第三节 孤独症谱系障碍
(一)概述
孤独症谱系障碍(autism spectrum disorder,ASD),又称自闭症谱系障碍,是一组以社会互动性交往与语言沟通交流障碍及局限与刻板的行为模式为主要特征的精神障碍性疾病。

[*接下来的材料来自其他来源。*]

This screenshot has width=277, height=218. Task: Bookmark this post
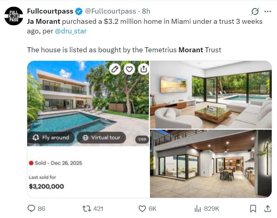253,208
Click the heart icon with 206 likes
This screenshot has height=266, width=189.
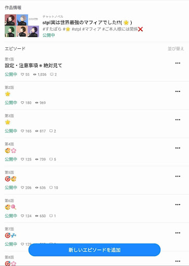(x=22, y=188)
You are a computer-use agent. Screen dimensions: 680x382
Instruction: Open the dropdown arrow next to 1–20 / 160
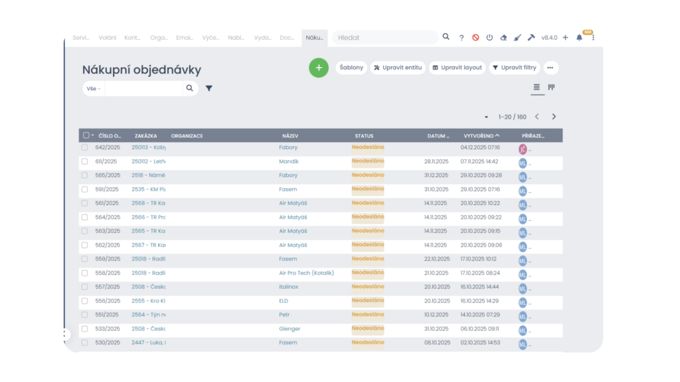pyautogui.click(x=486, y=117)
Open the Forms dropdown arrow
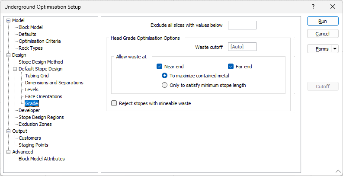 335,49
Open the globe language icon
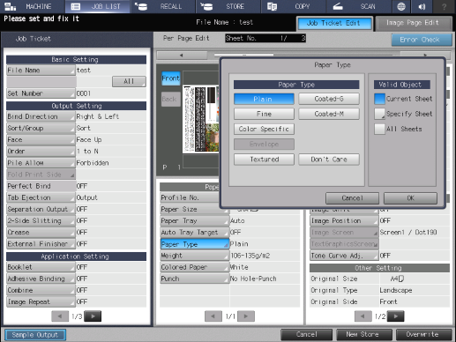Viewport: 456px width, 342px height. 401,6
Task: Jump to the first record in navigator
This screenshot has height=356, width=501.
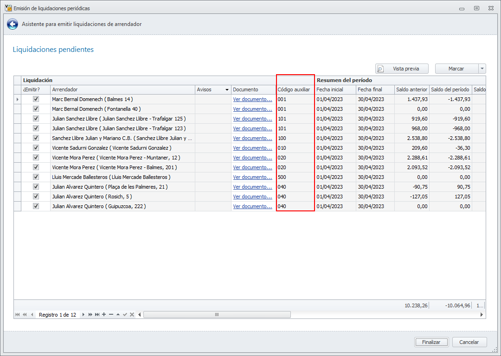Action: 18,315
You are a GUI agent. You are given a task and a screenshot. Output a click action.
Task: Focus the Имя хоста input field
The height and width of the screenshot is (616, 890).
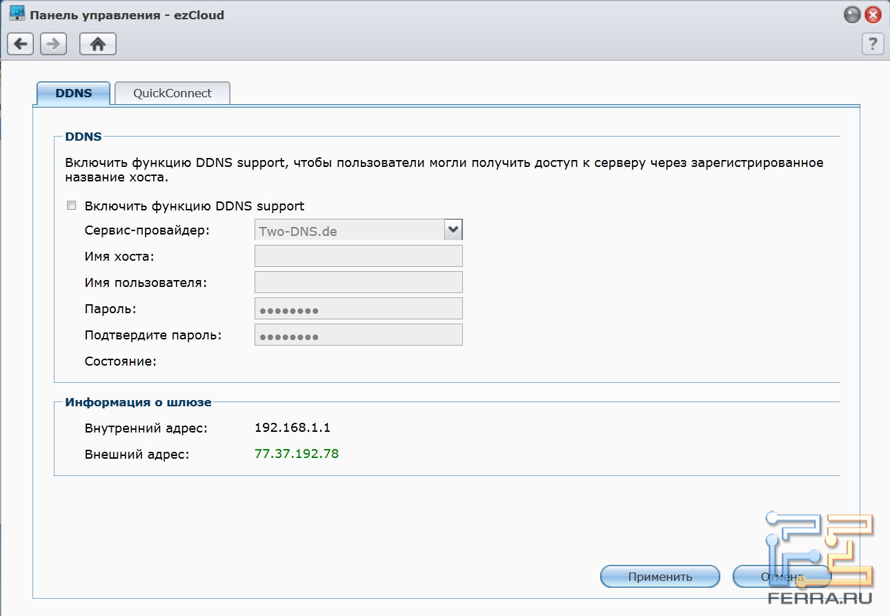point(358,256)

1943年美国医生Kanner首次提出了孤独症的概念,1968年英国的Rutter对临床描述症状作了进一步阐述,提出其独有的基本特征。至此,在国际疾病分类(ICD)及美国精神障碍诊断与统计手册(DSM)中将其列入“精神分裂样反应、儿童型”。1977年,在ICD-9中首次提出“婴儿孤独症”的诊断概念,将其归为“精神病”的一个类型。1980年,DSM-Ⅲ提出“广泛性发育障碍”,将孤独症与儿童精神疾病分离开来,列孤独症为广泛性发育障碍的一个亚型。此后,DSM-Ⅲ修订版及DSM-Ⅳ中进一步明确了“广泛性发育障碍”的分类,包括孤独症、Asperger障碍、PDD-NOS、Rett障碍、儿童瓦解障碍。国际疾病分类第10版(ICD-10)也将该障碍归于心理发育障碍这个大的分类下的广泛发育障碍之中。2013年5月出版的DSM-Ⅴ对孤独症的特征进行了新的定义,称为孤独症(自闭症)谱系障碍,包括之前所指的早期婴儿孤独症、儿童孤独症、卡纳孤独症、高功能孤独症、非典型孤独症、未特定的广泛发育障碍、儿童期瓦解障碍和阿斯伯格综合征,增加了社会交往障碍和孤独症障碍程度的划分,将孤独症谱系障碍归属于神经发育障碍的范畴,并取消广泛性发育障碍概念,强调其具有持续的社会沟通及社会交往缺失,以及限制性的、重复的行为模式,症候必须发生在早期发育时期。在DSM-Ⅴ中,Asperger障碍、PDD-NOS及其他亚分类被删除。DSM-Ⅴ要求诊断需具体列明是否伴有智能残疾、语言损害,或有否与医学或遗传性疾病相关联。DSM-Ⅴ以单一分类概念定义孤独症(自闭症)谱系障碍,将对孤独症的发病率、诊断、治疗、预后及其他相关领域产生深远影响。在孤独症被认识70年后,对其的诊断标准仍不断做出大的修订,可见诊断的困难性和挑战性。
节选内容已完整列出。